[Dataset entries]
-- Begin --
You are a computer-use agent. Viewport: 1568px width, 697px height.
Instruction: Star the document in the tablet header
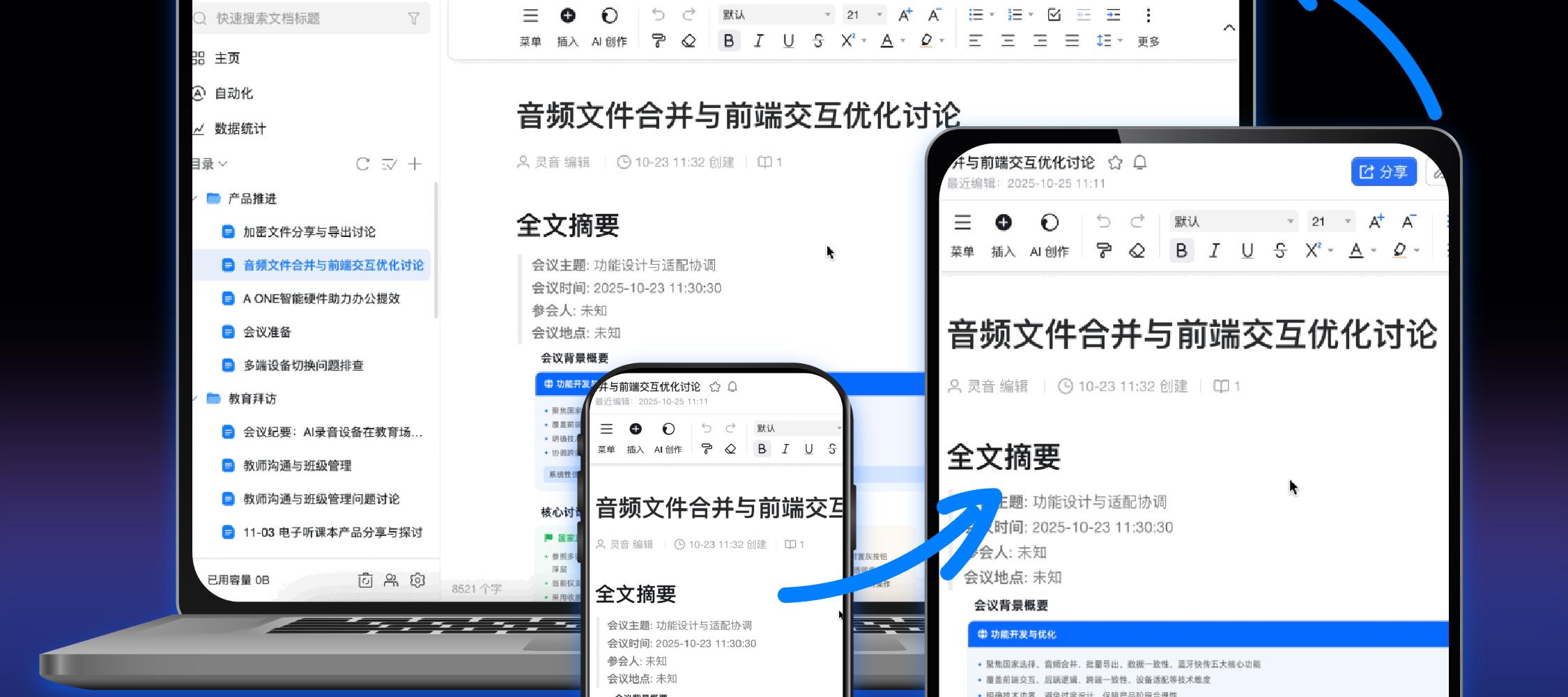point(1115,162)
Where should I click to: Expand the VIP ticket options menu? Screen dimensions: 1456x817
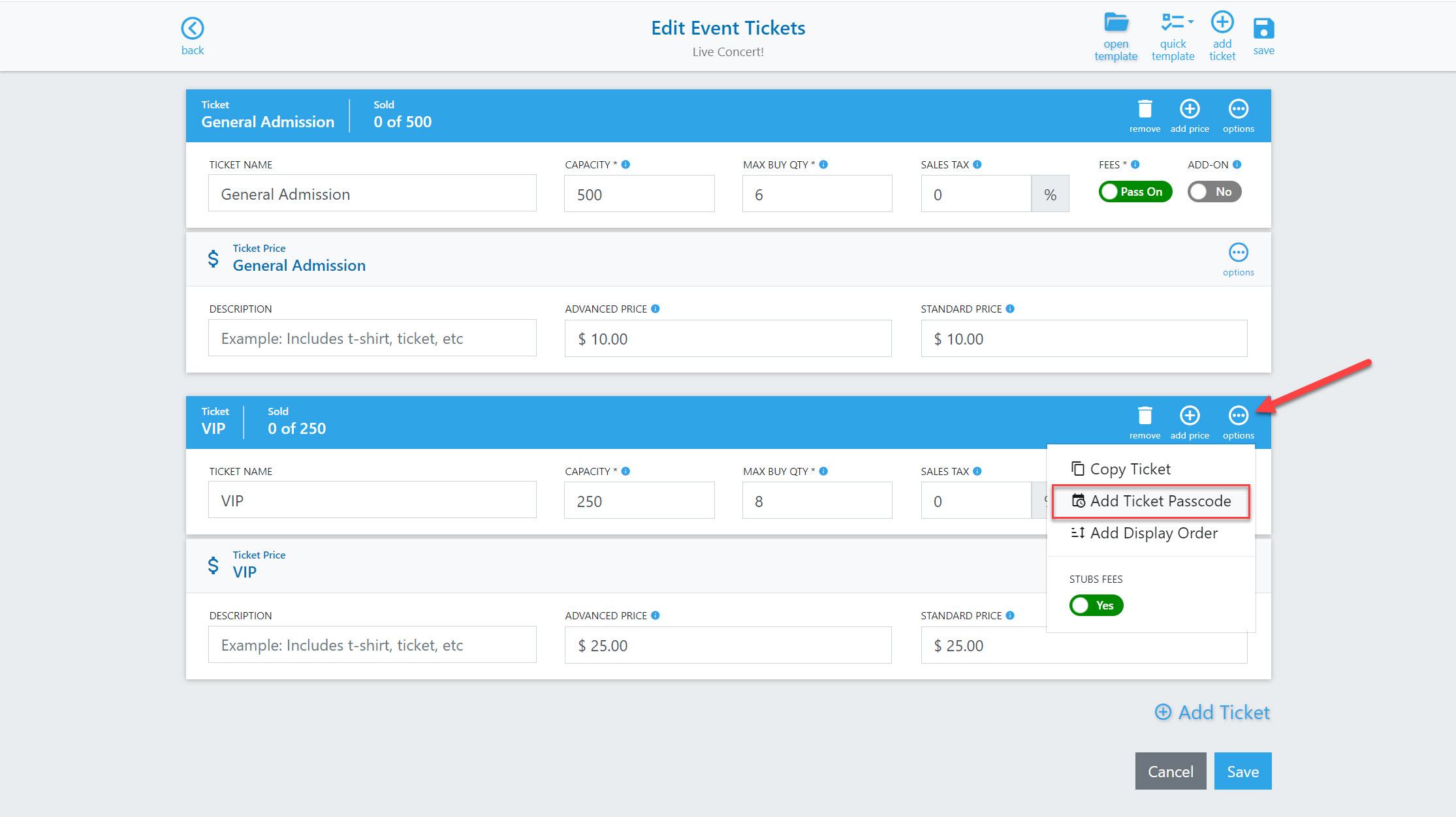(1238, 415)
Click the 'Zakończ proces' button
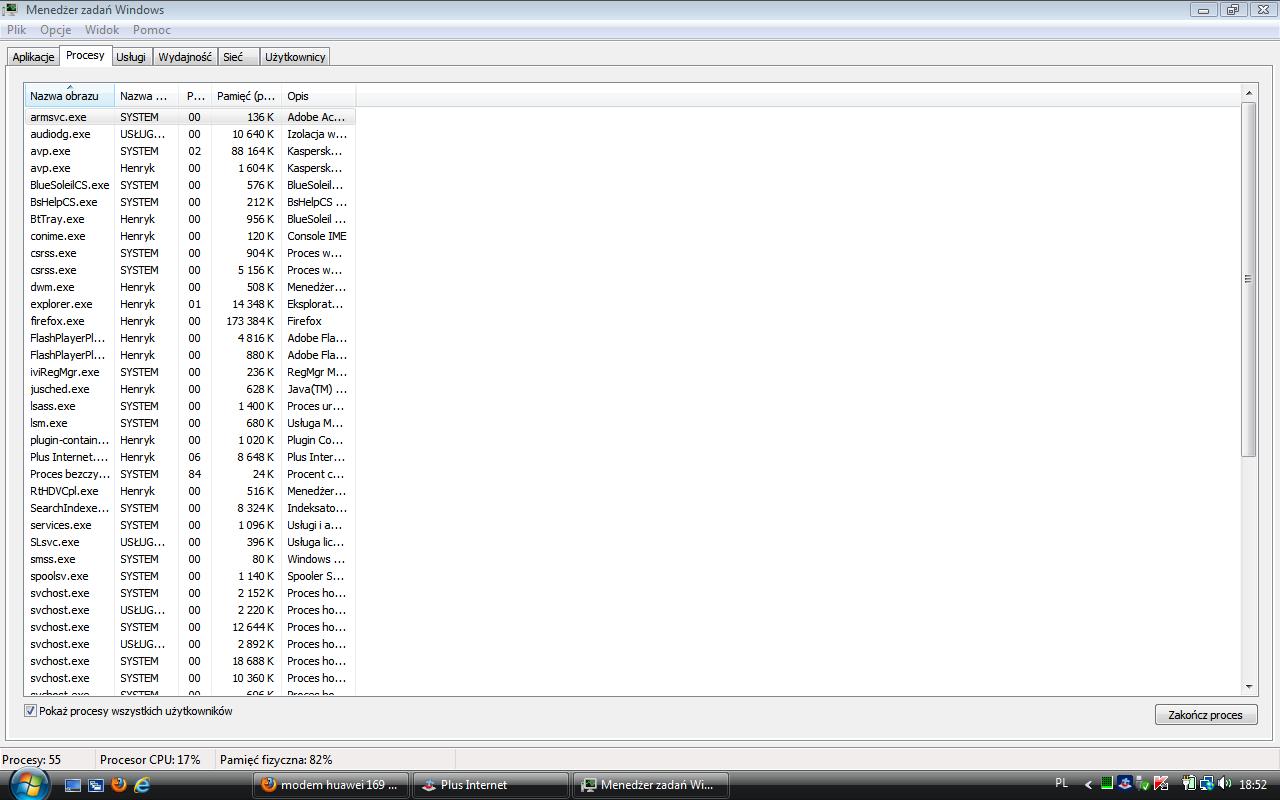Screen dimensions: 1280x800 1205,715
-- End --
◆ YOUR OBJECTIVE
Reproduce every entry above verbatim, line for line, omitting the pictures.

◆ RESPONSE FOR THIS EXERCISE
You are a computer-use agent. Viewport: 1568px width, 697px height.
Instruction: Star the document in the tablet header
point(1115,162)
Where should I click to: Expand the VIP ticket options menu? Screen dimensions: 1456x817
(1238, 415)
Click the 'Zakończ proces' button
Screen dimensions: 1280x800 1205,715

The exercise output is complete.